Assurance-emploi (AE)

Informations sur la décision

Contenu de la décision



Décision et Motifs

Décision

[1] La demande de permission d’en appeler est rejetée.

Apercu

[2] La demanderesse habite à X. Elle est comptable de formation et travaille de façon saisonnière en soirée et les samedis à la préparation de déclarations de revenus. Elle a deux enfants qui sont âgés de deux et quatre ans. Elle a concentré sa recherche d’emploi à X et est seulement prête à accepter un emploi à X ou à X, les deux grandes agglomérations les plus près de chez elle, si le salaire convient pour payer les frais de garde de ses enfants.

[3] La division générale a rejeté son appel en concluant ce qui suit :

  • La demanderesse, en faisant moins de démarches pour trouver un emploi après août 2007, n’a pas démontré son désir à réintégrer le marché de l’emploi aussitôt qu’un emploi convenable serait offert;
  • La demanderesse a concentré sa recherche dans X à un point tel qu’elle a indûment limité ses chances de réintégrer le marché du travail;
  • La demanderesse, en soumettant dix candidatures en huit mois et demi, et ce dans une seule collectivité, n’a pas suffisamment fait montre d’un désir à réintégrer le marché du travail par l’entremise de démarches pour trouver un emploi convenable;
  • La demanderesse n’a pas effectué une recherche d’emploi assidue dans la région de X démontrant qu’elle avait fait des démarches habituelles et raisonnables pour trouver un emploi convenable.

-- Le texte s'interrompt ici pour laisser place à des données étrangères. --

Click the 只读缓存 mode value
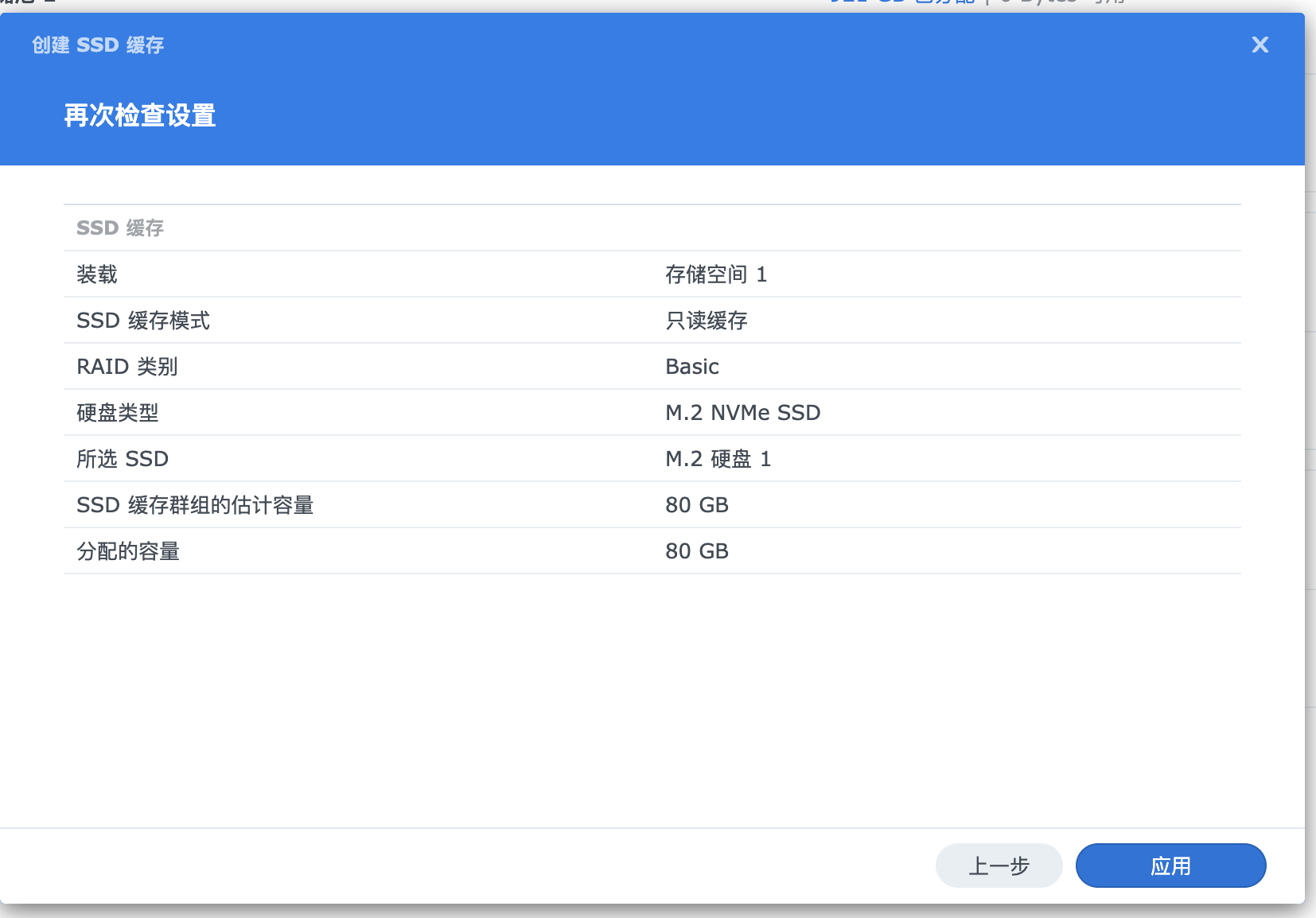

[4] La demanderesse soutient que son appel a été rejeté parce qu’elle a deux enfants et que ses heures de disponibilité sont ainsi limitées. Elle maintient qu’elle ne peut pas accepter un emploi à l’extérieur de X à moins que le salaire soit suffisamment élevé pour couvrir les frais de gardienne, et que les seuls emplois offerts à X sont auprès de restaurants-minute et requièrent des heures de travail qui sont incompatibles avec celles des garderies disponibles.

[5] La permission d’en appeler est refusée. L’appel n'a aucune chance raisonnable de succès puisque le témoignage de la demanderesse corrobore la conclusion de la division générale.

Question en litige

[6] Est-il défendable que la division générale n’ait pas tenu compte de la question de savoir si les heures de travail de la demanderesse étaient incompatibles avec ses obligations familiales?

Analyse

[7] L’article 58(1) de la Loi sur le ministère de l’Emploi et du Développement social énonce les seuls moyens d’appel relativement à une décision de la division générale. Ces erreurs révisables sont les suivantes : la division générale n’a pas observé un principe de justice naturelle ou a autrement excédé ou refusé d’exercer sa compétence; elle a rendu une décision entachée d’une erreur de droit, que l’erreur ressorte ou non à la lecture du dossier; ou elle a fondé sa décision sur une conclusion de fait erronée, tirée de façon abusive ou arbitraire ou sans tenir compte des éléments portés à sa connaissance.

[8] Une demande de permission d’en appeler est une étape préliminaire à une audience sur le fond relative à l’affaire. C’est une première étape que la prestataire doit franchir, mais le fardeau est ici inférieur à celui dont elle devra s’acquitter lors de l’audience de l’appel sur le fond. À l’étape de la demande permission d’en appeler, la prestataire n’a pas à prouver sa thèse; elle doit plutôt établir que son appel a une chance raisonnable de succès vu la présence d’une erreur susceptible de révision. La permission d’en appeler sera donc accordée par le Tribunal s’il est convaincu qu’au moins l’un des motifs d’appel cadre avec les moyens d’appel susmentionnés et confère à l’appel une chance raisonnable de succès.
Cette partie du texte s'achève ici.